2: Duman ve Aynalar

2.4K 98 30
                                    

2: Duman ve Aynalar

Konstantina Karayel, şehir efsanelerinin avcısıydı. Gedik Savaşı'ndan sonra dünyada kalan binlerce şeytani varlığın peşindeydi, elbette hiçbir şey bedava değildi. Sonuçta Konstantina da kirasını ve faturalarını ödemek zorundaydı ve doğrusu para almasa insanları kurtarmakla pek uğraşmazdı. Hangi deli, yaratıklarla savaşmaya gönüllü olurdu ki? Birazcık teşvik gerekliydi.

Konstantina bir savaş çocuğuydu. Üçüncü Dünya Savaşı'nın patlak verdiği 1999 yılında dünyaya gelmişti. Ama asıl savaş, bu sefer daha vahşi geçen dünya savaşının yol açtığı Gedik Savaşı'ydı. İnsanlık, neredeyse kendi sonlarını kendileri getirmişti. Nükleer bombalar, küresel ısınma, doğaya verilen tahribat sonucu gökyüzünde koca bir delik açılmıştı: Gedik.

Ve bu delikten dünyaya sızanlar çok da iyi niyetli değillerdi.

Gedik Savaşı tüm dünyayı birden felce uğratmıştı, devletler ne yapacaklarını bilmiyorlardı. Gökyüzündeki kocaman bir deliği nasıl kapatırdınız ki? Dahası insanüstü yaratıkların karşısında hangi ordu durabilirdi?

İnsanların bilmediği, daha doğrusu unutmaya yüz tuttuğu bir güç daha vardı: Şamanlar.

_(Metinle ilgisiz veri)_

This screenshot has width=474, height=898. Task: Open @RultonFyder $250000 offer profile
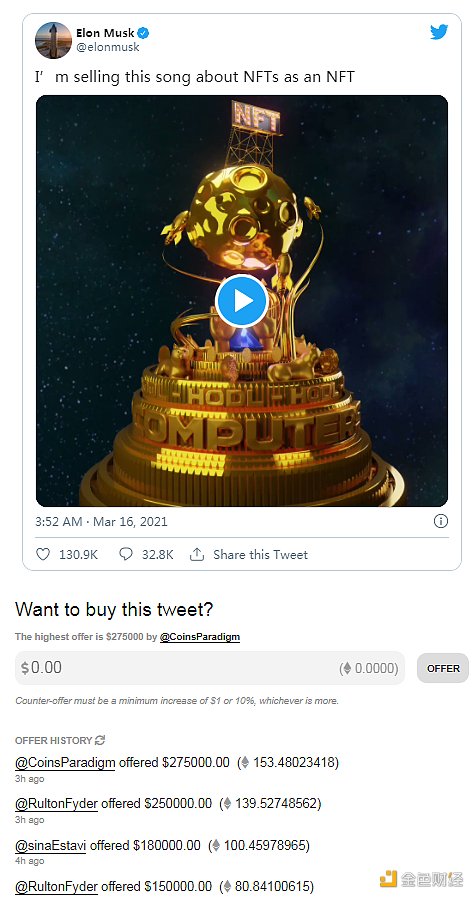[56, 804]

Şamanlar, dünya tarihi boyunca tüm kıtalarda var olmuşlardı ve dünya üzerinden öylece yok olacak değillerdi. Gelişen çağla birlikte geriye çekilmiş, kendilerine şaman diyen sahtekârlara rağmen seslerini çıkarmamış ve varlıklarını nesilden nesile sessizce sürdürmüşlerdi. Ta ki gökyüzünde kocaman bir gedik açılana kadar. İşte o zaman doğudaki Kurultay yeniden toplanmıştı. Şamanlar yeniden yükselmiş ve Gedik Savaşı'yla oluşan yeni dünya düzeninde yerlerini almışlardı. Çünkü o gediği anca onlar kapatabilir ve şeytani varlıkları anca onlar defedebilirdi. İnsanların onlarca yıldır görmezden geldiği şamanlar, doğanın parçalanmasına göz yumamazdı.

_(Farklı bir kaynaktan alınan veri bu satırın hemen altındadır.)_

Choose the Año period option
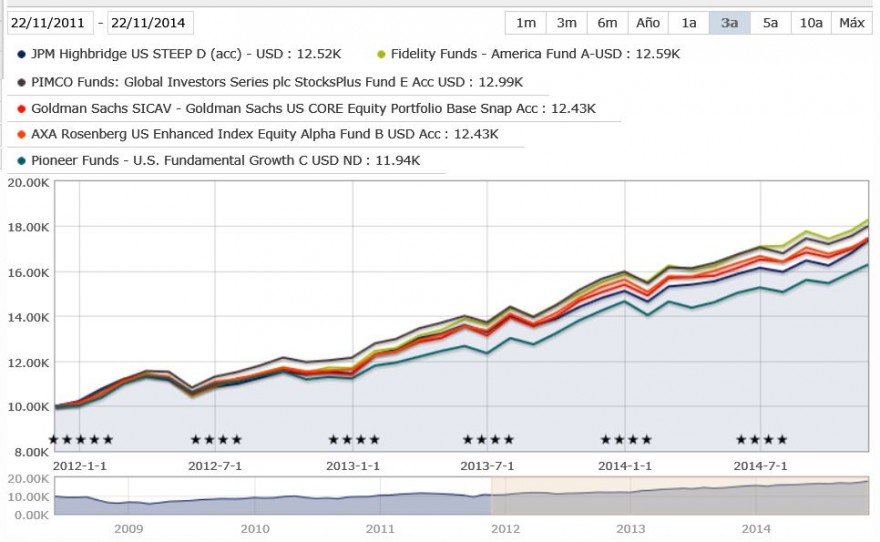Viewport: 880px width, 542px height. [648, 23]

Konstantina bir şaman değildi. Emeket ruh ona hiç gelmemişti. Ailesindeki son şaman abisiydi. Fakat Konstantina, annesinden çok şey öğrenmişti. Ece Karayel, Konstantina'nın tanıdığı en iyi şamandı.

"Şu an bununla ilgilenemem, Konstantina," dedi Ece Karayel, telefonun diğer ucundan. "Birazdan uçağa bineceğim."

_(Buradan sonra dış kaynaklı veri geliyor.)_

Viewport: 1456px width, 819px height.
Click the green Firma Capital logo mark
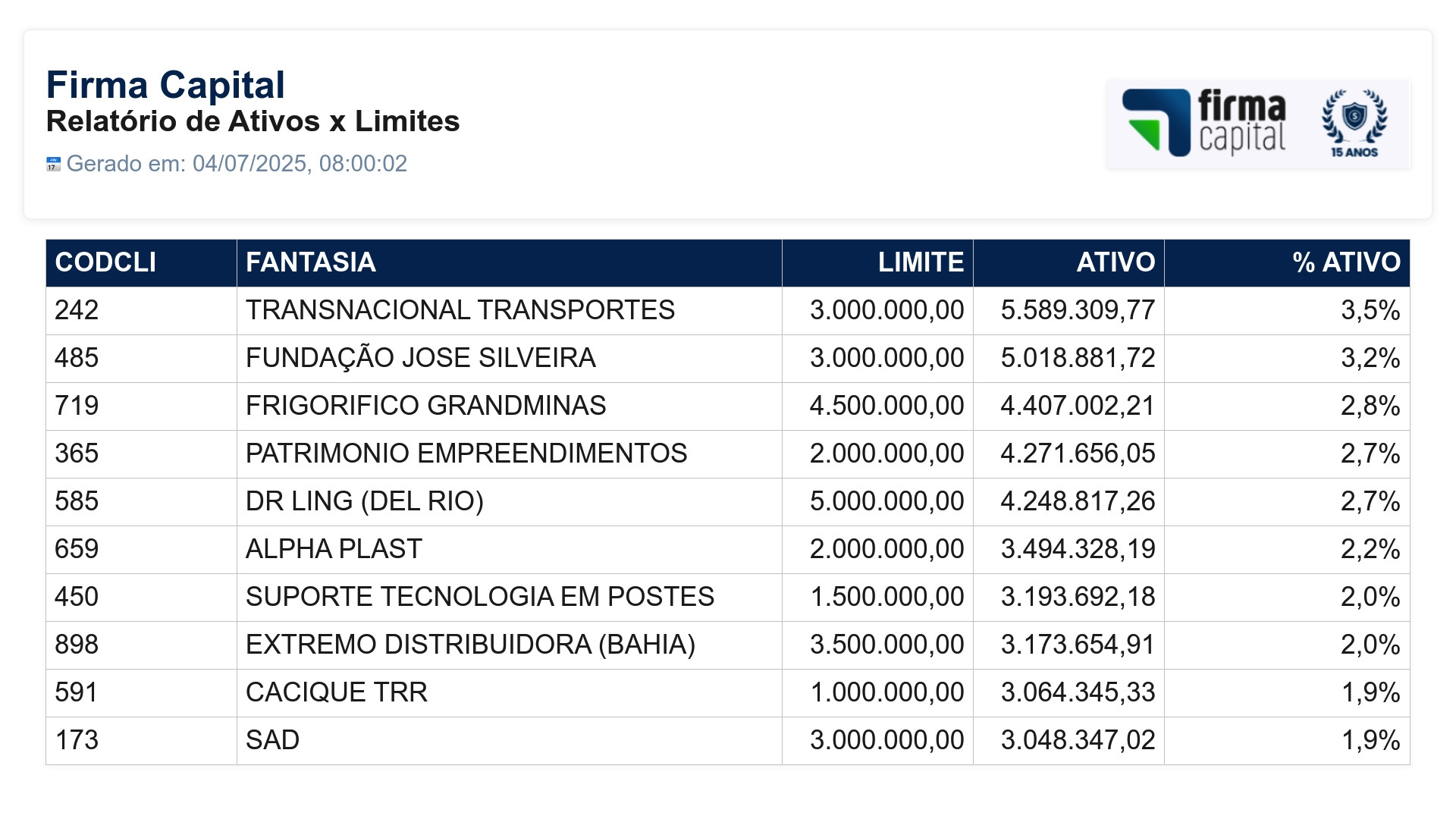coord(1156,123)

"Nereye gidiyorsun?" diye sordu Konstantina. Annesiyle birlikte yaşamadığından onun hayatına çok fazla dahil olamıyordu, Ece'nin kafası estiği gibi gitmeleri de meşhurdu. Hâlâ annesiyle birlikte yaşayan abisinin de Konstantina'ya tek kelime anlattığı yoktu. İkisi de annelerine çok düşkündü ama iki kardeş, birbirlerini günahları kadar sevmezlerdi.

"Amerika'ya."

"Orada ne var?"

"Bilmiyorum. Arkadaşım aradı ve acilen gelmemi istedi, bölgede çok fazla anomali varmış."

"Anne, Sibirya'da ne olmuştu? Hızlıca anlatman lazım."

"Konstantina..." Kadın, kızının adını her zaman tam kullanırdı, asla kısaltmazdı. Bıkkınlıkla üfledikten sonra derin bir nefes aldı. "Sibirya'da ölümden başka bir şey yoktu. Bir grup insan kamp yapıyordu ve çadırlarından öylece kayboldular. Arkalarında hiç iz bırakmamışlardı. Yani gece boyunca tek kar tanesi bile düşmemişti ama karların üzerinde bir tane bile ayak izi yoktu. Biz oraya vardığımızda kamptaki tüm yaşam solmuştu. Kamplara geçici olarak ocak iyeleri verilir ama ocak iyesi yerinde yoktu."

"Sonra ne oldu? Onları buldunuz mu?"

Ece, bu sefer üzüntüyle iç çekti. "Hayır. Sırra kadem bastılar. Artık kapatmam lazım."

"Dur, bir dakika. Bu ne zaman olmuştu, anne?"

Ece, hattın ucunda düşünür gibi hımladı. "99'da."